A thick, orange extension cord snaked up the staircase, and
Alicia, a strange detachment spreading through her mind, found herself following it.

She came to the third floor and paused outside the open double doors. Another floodlight stood in the center of the ballroom, its garish brilliance filling the room with a cold and shadowless light. As Alicia blinked in the glaring brightness, she heard a low moan and a muffled sob.

Holding her emotions in check, she stepped into the ballroom.

Even while two state troopers worked taking pictures of the macabre scene in the ballroom, Edith Sanders, her face streaked with tears, was already kneeling on the floor next to Kerry, her arms around her son as if she were trying to lend her own warmth to his cold body. Hal Sanders, his eyes vacant, his expression slack with shock and grief, stood next to his wife, one hand resting gently on her shoulder.

Alicia had started to turn away, uncomfortable at intruding upon their grief, when her eyes found Jennifer, sprawled out on the floor, her eyes wide as she gazed sightlessly up at the ceiling. Alicia felt her blood chill as she looked at her daughter, and then her knees buckled beneath her. She would have collapsed to the floor if Will Hempstead’s arms hadn’t reached out to her, supporting her as he eased her into a chair.

“I’m sorry,” he breathed. “I wish you hadn’t come here.
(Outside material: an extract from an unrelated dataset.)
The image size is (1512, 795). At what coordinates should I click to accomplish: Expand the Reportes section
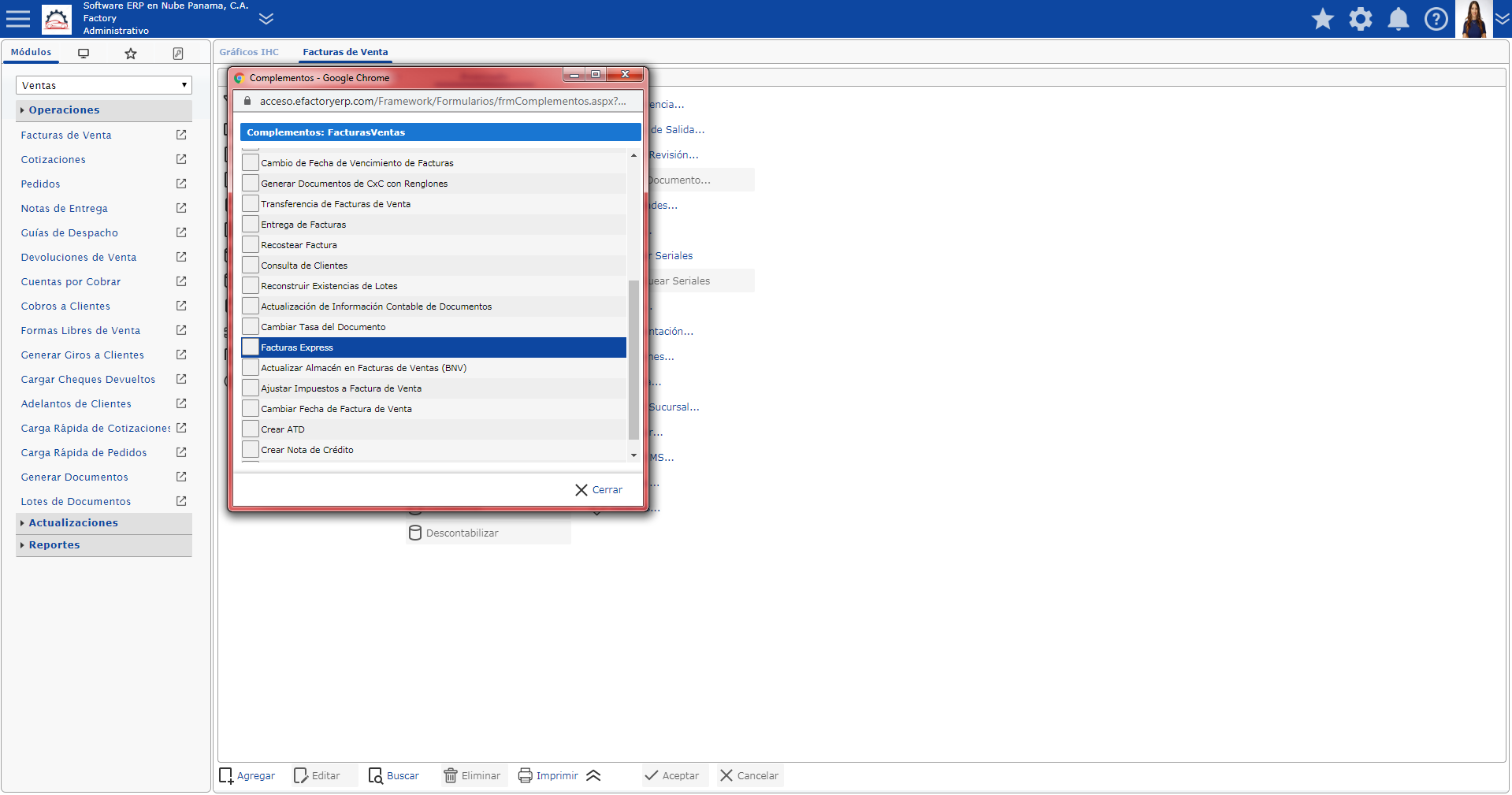[54, 545]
There’s no reason why any of you had to see this.”

“Sorry?” Alicia echoed, her voice bleak. “If you’d listened to me this afternoon—” But then she fell silent, unable to go on.

“I know,” Hempstead finally said as the silence in the room grew heavy. “But I couldn’t imagine that Marguerite could do anything like this.”
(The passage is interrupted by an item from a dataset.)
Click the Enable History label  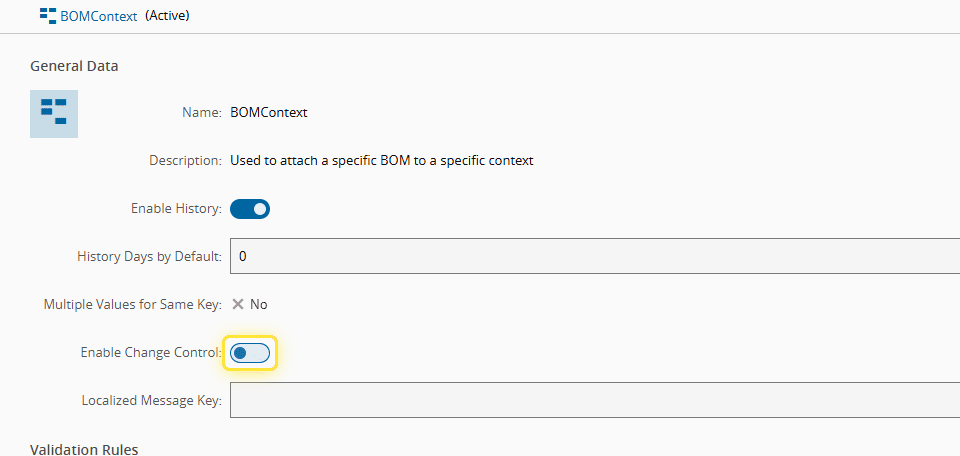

Alicia, whose eyes had remained fixed on her daughter’s corpse, slowly turned to face the police chief. “Why?” she asked. “Why did it happen?”

Hempstead shook his head. “I don’t know,” he said at last. “And I’m not sure any of us will ever know.”

Alicia’s eyes hardened, and when she spoke again, her voice was bitter. “Where is she?” she asked.

Hempstead licked his lips nervously. “In her room,” he said. “Frank Weaver’s with her. She’s been sitting there
most of the night. She hasn’t spoken at all since I took her out of here. She’s just sitting there, staring off into space. I—well, I’m not sure she even knows what happened.”

“Doesn’t know?” Alicia asked hollowly, her suddenly dull eyes scanning the carnage in the room. “How can someone do this and not know they’ve done it?”

Once again Hempstead shook his head. “I can’t tell you, Alicia,” he replied. Then he drew her to her feet. “I’m taking you downstairs,” he said. “I’ll find someone to take you home—”

“No,” Alicia interrupted. “I want to stay here with Jennifer. I can’t stand her being here like this, all by herself. Please?” she asked, her eyes pleading with Hempstead. “Let me stay with her.”

Hempstead hesitated, then nodded, and a moment later Alicia Mayhew, her eyes glistening with tears, eased herself onto the floor and silently took her daughter’s cold hand in her own.